=== Aim of the exercise ===
Could you copy exactly the lines from the one containing "Instruction: Click the P/E ratio value" through the last line of the records below, and nothing else?

=== Data provided ===

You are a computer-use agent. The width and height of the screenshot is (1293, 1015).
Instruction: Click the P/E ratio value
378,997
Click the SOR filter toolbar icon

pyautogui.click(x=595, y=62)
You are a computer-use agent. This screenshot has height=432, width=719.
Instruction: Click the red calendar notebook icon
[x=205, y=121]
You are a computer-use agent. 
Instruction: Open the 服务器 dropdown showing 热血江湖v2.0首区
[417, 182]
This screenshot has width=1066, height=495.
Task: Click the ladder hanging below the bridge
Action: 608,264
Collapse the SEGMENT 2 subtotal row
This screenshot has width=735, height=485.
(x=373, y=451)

=== Completed exercise ===
Instruction: Click the P/E ratio value
378,997
Click the SOR filter toolbar icon

pyautogui.click(x=595, y=62)
You are a computer-use agent. This screenshot has height=432, width=719.
Instruction: Click the red calendar notebook icon
[x=205, y=121]
You are a computer-use agent. 
Instruction: Open the 服务器 dropdown showing 热血江湖v2.0首区
[417, 182]
This screenshot has width=1066, height=495.
Task: Click the ladder hanging below the bridge
Action: 608,264
Collapse the SEGMENT 2 subtotal row
This screenshot has width=735, height=485.
(x=373, y=451)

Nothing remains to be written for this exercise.